Other then these, there is Aquamedic (can't tell from the pics, but I don't think it has individual reflectors so that makes it no god IMO), and PFO and Aquatiniques, all very high dollar and probably better to DIY IMHO but with TEK or SUNBLAZE, I think you might save in the long run over DIY or be right there.

A guy in my local club just ordered the Sun Blaze 4 ft 4 lamp fix for $169 w/free ship from www.aquacave.com and they sent him the 4 ft 8 lamp fix instead. Don't know what that was about, a mistake or a upgrade for free (is what it ends up being) but he is stoked on it.

Hey TWOOD, is that a first initial T and last name WOOD.
If so, I am a TWOOD also.


----------



## TWood (Dec 9, 2004)

I just hate looking at fixtures, but apparently that's just me.

Before adding the MH lamps:










Shortly after (taken several months ago):


----------



## goalcreas (Nov 20, 2006)

That is a very nice looking set up you have created there.
I don't know how I would adjust to not being to see the tank from more sides, but that is just me and I do like what you have done.
I also like the look of open top tanks (rimless best but not necessary) with a sleek fixture hanging over it.
right you are, I am not for fixtures on legs too much, but the modern industrial look is just fine with me.


----------



## TWood (Dec 9, 2004)

I despise the 'industrial look' and all things Amano. I think he jumped the shark years ago, and the obsession with form over function is proof of that. I am more interested in making the aquarium a welcome component of a human livable space. Glaring lights are anathema to that goal. 

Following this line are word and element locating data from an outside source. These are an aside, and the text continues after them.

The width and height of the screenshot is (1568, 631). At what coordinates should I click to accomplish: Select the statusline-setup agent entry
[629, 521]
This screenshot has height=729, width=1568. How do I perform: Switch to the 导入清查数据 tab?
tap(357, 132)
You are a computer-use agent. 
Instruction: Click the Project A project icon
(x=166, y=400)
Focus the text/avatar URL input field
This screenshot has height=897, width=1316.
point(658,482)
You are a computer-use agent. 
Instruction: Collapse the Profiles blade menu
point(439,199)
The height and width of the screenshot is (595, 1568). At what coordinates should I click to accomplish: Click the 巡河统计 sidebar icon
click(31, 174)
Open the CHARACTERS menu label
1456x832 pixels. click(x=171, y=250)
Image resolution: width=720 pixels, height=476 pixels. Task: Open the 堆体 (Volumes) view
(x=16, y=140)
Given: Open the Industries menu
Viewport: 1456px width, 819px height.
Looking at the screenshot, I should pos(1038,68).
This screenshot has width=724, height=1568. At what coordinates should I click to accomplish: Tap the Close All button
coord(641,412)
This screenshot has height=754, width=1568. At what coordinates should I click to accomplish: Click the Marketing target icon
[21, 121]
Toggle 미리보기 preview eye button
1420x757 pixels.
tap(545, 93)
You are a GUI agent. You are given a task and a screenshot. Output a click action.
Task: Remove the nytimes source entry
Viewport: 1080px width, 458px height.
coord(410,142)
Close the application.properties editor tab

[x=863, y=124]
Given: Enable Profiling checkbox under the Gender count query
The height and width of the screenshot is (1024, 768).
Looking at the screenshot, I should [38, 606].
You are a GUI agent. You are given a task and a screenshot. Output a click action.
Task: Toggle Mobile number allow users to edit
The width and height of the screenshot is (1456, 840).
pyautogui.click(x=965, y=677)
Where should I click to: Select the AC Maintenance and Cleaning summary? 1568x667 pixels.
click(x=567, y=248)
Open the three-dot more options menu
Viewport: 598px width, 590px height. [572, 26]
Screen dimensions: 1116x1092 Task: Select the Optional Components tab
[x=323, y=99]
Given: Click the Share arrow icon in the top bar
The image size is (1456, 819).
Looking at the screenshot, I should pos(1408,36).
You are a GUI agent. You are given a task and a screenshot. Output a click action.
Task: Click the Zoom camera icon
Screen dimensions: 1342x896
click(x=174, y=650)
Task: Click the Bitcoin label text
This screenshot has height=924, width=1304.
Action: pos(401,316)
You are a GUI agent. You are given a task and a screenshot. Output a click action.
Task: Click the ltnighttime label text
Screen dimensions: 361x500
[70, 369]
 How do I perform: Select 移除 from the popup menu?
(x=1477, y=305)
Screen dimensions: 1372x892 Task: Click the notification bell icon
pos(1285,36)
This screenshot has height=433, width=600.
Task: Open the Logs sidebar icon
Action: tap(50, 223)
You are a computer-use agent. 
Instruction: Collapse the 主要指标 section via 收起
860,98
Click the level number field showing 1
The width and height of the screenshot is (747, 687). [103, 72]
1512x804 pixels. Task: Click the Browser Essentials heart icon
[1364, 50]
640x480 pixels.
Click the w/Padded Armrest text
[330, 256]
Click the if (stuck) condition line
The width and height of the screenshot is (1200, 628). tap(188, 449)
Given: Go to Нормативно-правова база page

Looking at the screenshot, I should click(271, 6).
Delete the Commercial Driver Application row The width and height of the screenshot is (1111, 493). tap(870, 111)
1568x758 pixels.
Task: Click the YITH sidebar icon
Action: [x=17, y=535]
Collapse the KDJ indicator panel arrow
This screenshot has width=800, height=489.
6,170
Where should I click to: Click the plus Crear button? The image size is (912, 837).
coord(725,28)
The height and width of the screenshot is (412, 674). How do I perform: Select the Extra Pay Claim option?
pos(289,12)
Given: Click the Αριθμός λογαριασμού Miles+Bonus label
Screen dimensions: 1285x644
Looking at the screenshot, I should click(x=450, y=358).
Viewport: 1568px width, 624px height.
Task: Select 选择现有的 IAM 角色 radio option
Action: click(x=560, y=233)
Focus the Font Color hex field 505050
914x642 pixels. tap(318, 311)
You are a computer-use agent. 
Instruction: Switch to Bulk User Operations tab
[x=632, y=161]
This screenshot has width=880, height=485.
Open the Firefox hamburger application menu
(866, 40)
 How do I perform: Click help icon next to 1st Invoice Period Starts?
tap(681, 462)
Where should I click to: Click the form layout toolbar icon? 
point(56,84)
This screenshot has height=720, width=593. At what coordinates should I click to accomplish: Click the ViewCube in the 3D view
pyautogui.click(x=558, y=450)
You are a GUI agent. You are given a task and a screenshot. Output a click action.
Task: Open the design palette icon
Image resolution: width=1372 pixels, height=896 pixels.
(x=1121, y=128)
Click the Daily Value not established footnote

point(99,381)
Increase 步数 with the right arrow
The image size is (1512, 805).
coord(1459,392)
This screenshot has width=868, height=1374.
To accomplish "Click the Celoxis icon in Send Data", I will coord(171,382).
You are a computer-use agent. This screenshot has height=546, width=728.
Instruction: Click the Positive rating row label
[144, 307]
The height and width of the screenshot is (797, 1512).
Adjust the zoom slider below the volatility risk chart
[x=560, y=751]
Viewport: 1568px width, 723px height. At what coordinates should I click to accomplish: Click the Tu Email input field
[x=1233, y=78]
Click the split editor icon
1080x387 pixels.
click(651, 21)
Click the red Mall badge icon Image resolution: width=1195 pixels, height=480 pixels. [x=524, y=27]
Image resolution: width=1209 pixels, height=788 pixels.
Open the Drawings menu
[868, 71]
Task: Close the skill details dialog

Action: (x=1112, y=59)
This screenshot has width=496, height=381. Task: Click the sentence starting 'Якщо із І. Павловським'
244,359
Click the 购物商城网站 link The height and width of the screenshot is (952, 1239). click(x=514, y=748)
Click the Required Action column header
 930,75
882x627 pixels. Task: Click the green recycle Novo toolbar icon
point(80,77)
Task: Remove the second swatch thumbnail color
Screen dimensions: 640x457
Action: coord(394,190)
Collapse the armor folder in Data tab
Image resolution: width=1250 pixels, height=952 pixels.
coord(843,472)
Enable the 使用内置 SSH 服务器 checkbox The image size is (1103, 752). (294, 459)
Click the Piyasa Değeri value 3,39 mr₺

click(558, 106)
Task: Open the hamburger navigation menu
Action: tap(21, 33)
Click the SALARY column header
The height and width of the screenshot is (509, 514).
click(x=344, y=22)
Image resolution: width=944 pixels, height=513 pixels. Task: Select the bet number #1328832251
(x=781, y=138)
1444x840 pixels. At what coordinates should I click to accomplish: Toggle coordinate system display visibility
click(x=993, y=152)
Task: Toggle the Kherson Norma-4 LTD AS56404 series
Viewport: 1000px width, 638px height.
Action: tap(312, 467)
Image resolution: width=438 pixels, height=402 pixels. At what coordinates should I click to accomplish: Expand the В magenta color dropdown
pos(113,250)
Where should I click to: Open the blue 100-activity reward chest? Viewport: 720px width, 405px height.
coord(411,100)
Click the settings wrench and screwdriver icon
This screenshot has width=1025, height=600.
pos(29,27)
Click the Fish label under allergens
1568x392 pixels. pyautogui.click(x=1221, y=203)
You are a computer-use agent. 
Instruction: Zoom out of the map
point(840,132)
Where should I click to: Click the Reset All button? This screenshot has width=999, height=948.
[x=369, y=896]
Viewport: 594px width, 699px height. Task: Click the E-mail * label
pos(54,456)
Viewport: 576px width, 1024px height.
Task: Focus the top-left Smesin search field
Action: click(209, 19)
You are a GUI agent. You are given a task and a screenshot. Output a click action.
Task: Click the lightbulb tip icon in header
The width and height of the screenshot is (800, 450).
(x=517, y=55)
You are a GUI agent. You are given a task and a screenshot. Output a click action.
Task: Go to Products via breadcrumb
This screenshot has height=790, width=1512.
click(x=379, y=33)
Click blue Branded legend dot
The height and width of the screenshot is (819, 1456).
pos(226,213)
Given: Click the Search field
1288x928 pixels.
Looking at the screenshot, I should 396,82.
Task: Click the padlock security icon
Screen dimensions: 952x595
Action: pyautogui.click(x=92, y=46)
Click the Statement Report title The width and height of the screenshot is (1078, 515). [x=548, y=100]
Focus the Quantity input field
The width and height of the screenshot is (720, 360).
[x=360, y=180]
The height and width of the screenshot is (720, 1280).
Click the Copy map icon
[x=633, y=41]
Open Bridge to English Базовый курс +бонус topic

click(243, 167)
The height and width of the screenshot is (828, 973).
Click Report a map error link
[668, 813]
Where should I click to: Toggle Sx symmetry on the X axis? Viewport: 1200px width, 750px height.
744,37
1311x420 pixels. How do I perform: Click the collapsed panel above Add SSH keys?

I also think the current obsession with "aquascaping" is stupid. Look at the Amano photos and those in the contests. Do you -ever- experience your own aquarium from that narrowly focused point of view? No. It's a fraud.


----------



## goalcreas (Nov 20, 2006)

I agree with your 2nd point to some extent. I don't think it is nearly as natural as it is sold to be, most el natural set ups are much closer to what would be a scene out of nature IMO, but I do like the equipment and set ups from the high tek world. There are many beautiful ammano and ammano style scapes, but I don't really strive for them.


----------